Un format che va oltre il semplice raduno

L’evento, svelato al Grand Hotel Villa Torretta, è pensato per collezionisti e appassionati che cercano qualcosa di più di una semplice uscita su strada. L’organizzazione ha voluto collegare ogni tappa a elementi di territorio, arte e cucina, configurando l’auto come “biglietto d’ingresso” a una serie di contenuti esclusivi.

La serata ha ruotato attorno a un dibattito sul futuro dell’automotive: mercato, tecnologia e valore affettivo del veicolo sono stati messi in relazione. A moderare il confronto è stato Pierluigi Bonora, alla guida di ACI Radio e promotore di #FORUMAutoMotive. Tra i relatori figuravano professionisti e studiosi del settore, tra cui Rino Drogo, Ivan Scelsa, Paolo Di Taranto e Riccardo Giorgi; in platea anche Gian Luca Pellegrini di Quattroruote e Ruoteclassiche.
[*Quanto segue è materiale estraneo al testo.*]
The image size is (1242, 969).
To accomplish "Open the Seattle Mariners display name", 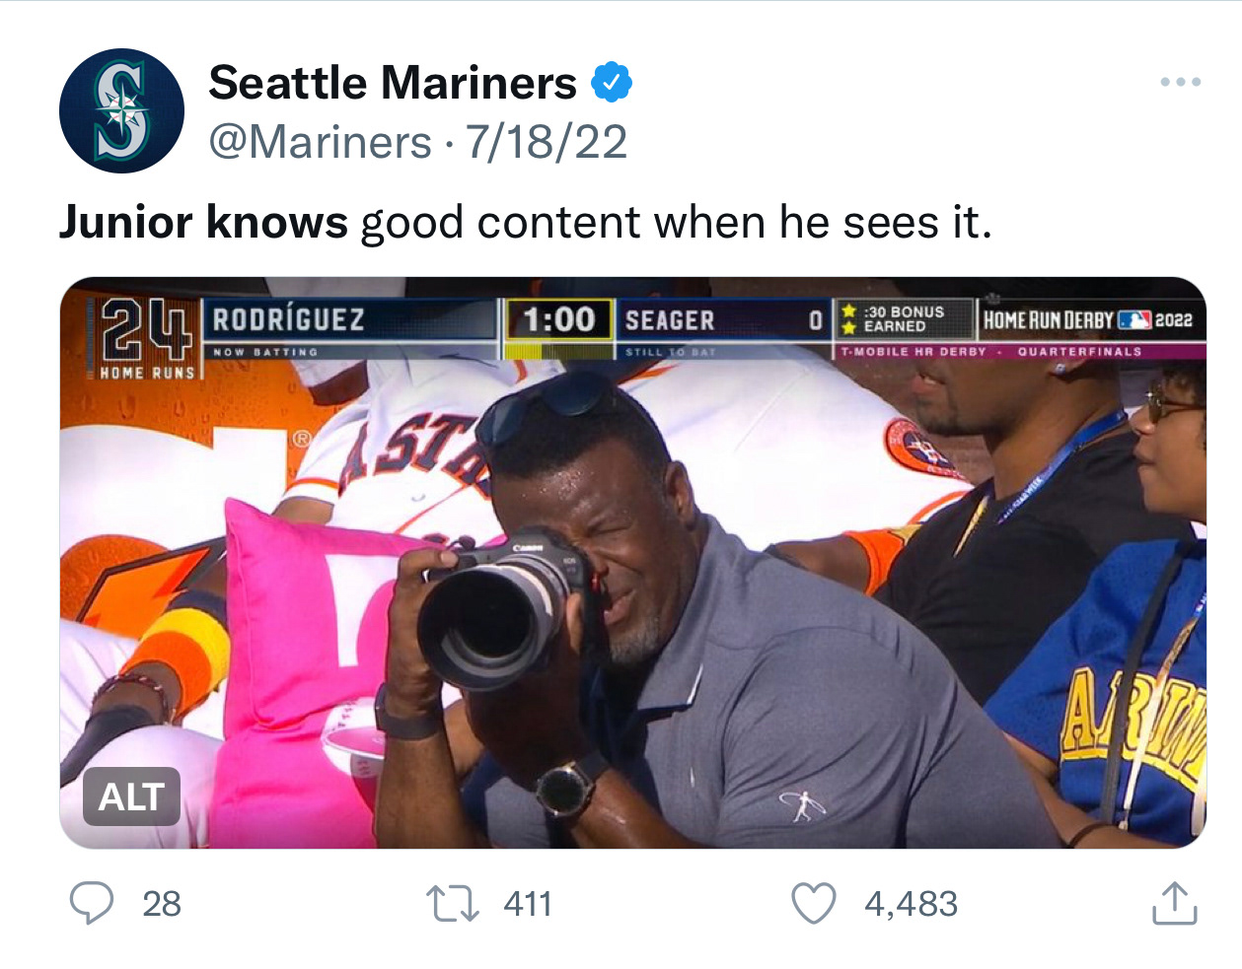I will click(x=393, y=83).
L’evento ha richiamato anche il mondo dell’heritage: la presenza di una rarissima Aston Martin Vanquish Zagato ha sottolineato come il valore storico continui a influenzare desiderabilità e narrativa attorno alle auto.
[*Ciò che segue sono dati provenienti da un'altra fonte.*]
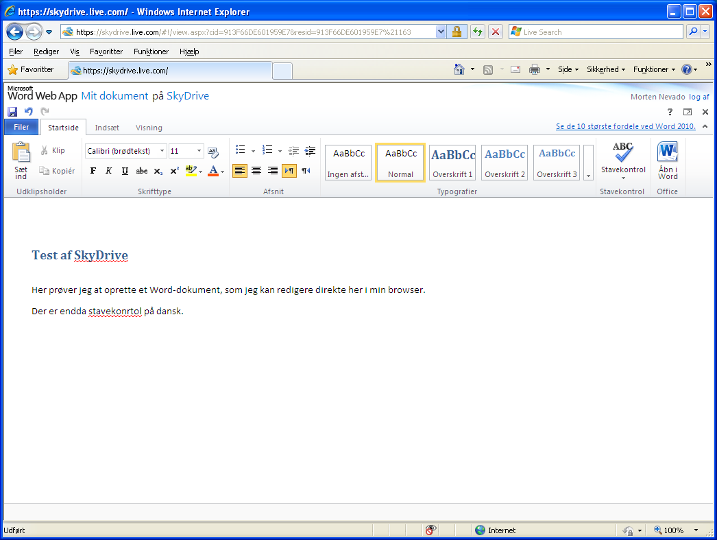Image resolution: width=717 pixels, height=540 pixels.
Task: Increase paragraph indent in the Afsnit group
Action: click(310, 151)
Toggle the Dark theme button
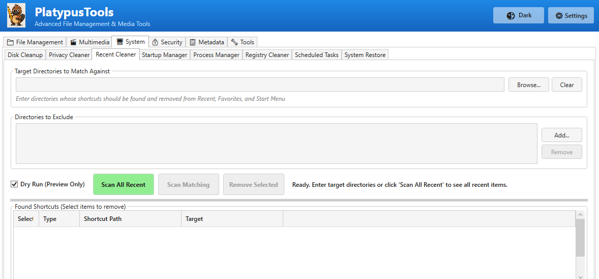 (518, 15)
Il calendario 2026: cinque appuntamenti

  • Lago di Como — marzo: apertura stagionale in un contesto paesaggistico e culturale di alto profilo.
  • Motor Valley — maggio: celebrazione della tradizione motoristica italiana, tra stabilimenti e musei.
  • MIMO–Garda — giugno: collegamento con il MIMO26 e attività sul Lago di Garda, con focus su stile e lifestyle.
  • Roma — ottobre: tappa urbana pensata per dialogare con pubblico e istituzioni.
  • Vairano — novembre: chiusura dell’anno con un incontro dedicato ai collezionisti e ai contenuti heritage.

I format annunciati sono due e distinti per tono e contenuto. Le Bond Experience evocano l’estetica e il glamour tipici dell’immaginario cinematografico di 007, privilegiando mise en scène e esclusività. Le Road Experience, invece, mettono al centro il piacere di guida e la relazione diretta con il veicolo.
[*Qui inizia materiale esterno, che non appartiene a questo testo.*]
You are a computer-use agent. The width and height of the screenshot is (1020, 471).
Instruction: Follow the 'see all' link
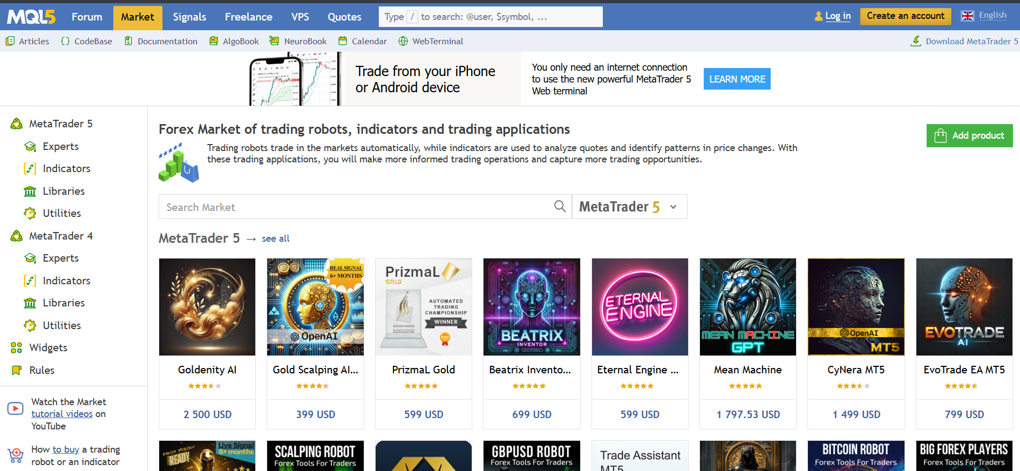pos(275,238)
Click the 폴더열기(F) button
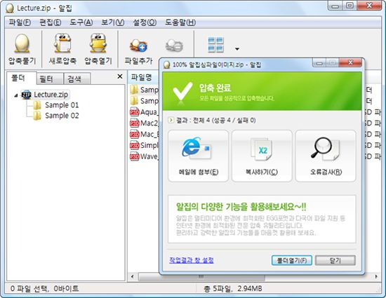 coord(292,260)
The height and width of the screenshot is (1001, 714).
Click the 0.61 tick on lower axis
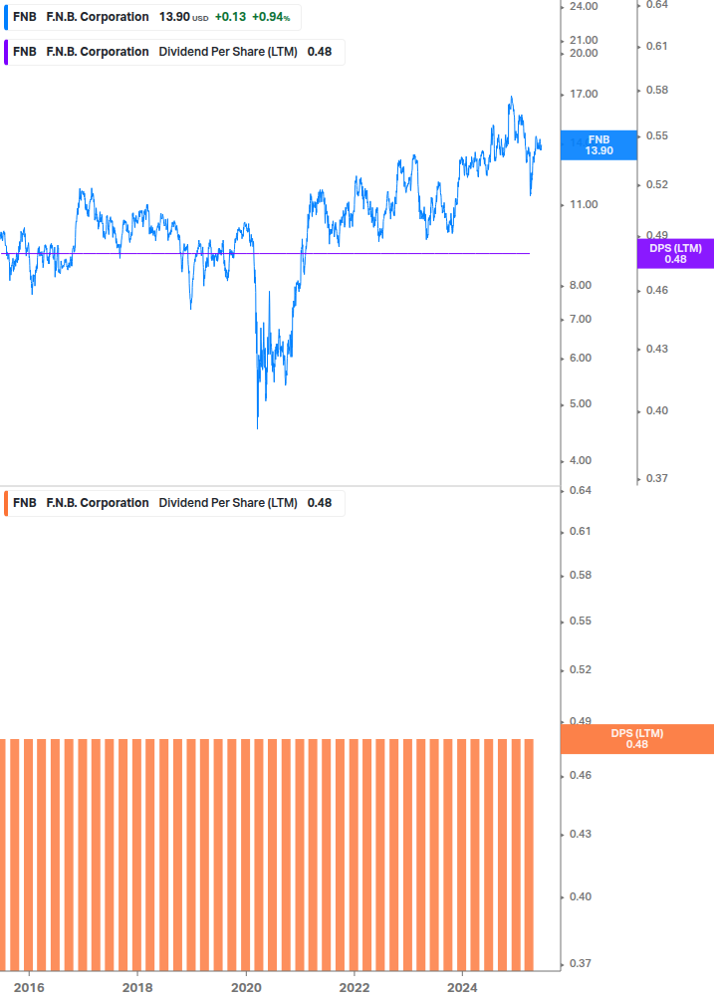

Comunità e valore: una strategia di lungo termine

L’iniziativa si inserisce in The Passion Club, progetto ideato da K Brand — Unconventional Software House & Digital Agency — con l’obiettivo di costruire hub verticali per appassionati. L’idea è semplice: trasformare interesse e partecipazione in una community profilata e attiva, in grado di sostenere relazioni, reputazione e opportunità commerciali nel tempo.

Questa strategia risponde a due tendenze attuali: da un lato la transizione tecnologica e la diffusione dell’elettrico che ridefiniscono l’offerta; dall’altro il mutamento delle priorità tra le nuove generazioni, che spesso premiano esperienza e contesto più che il puro prodotto.

Per partecipanti e osservatori il punto è chiaro: in un mercato dove le caratteristiche tecniche si standardizzano, il contesto e le storie attorno al veicolo assumono un ruolo crescente nel determinare valore e coinvolgimento.

In sintesi, l’AM Passion Tour 2026 punta a coniugare guida, patrimonio e community per costruire un’offerta che sia allo stesso tempo esclusiva e sostenibile nel tempo — un esperimento da seguire per chi si interessa all’evoluzione del mercato automobilistico e delle sue pratiche culturali.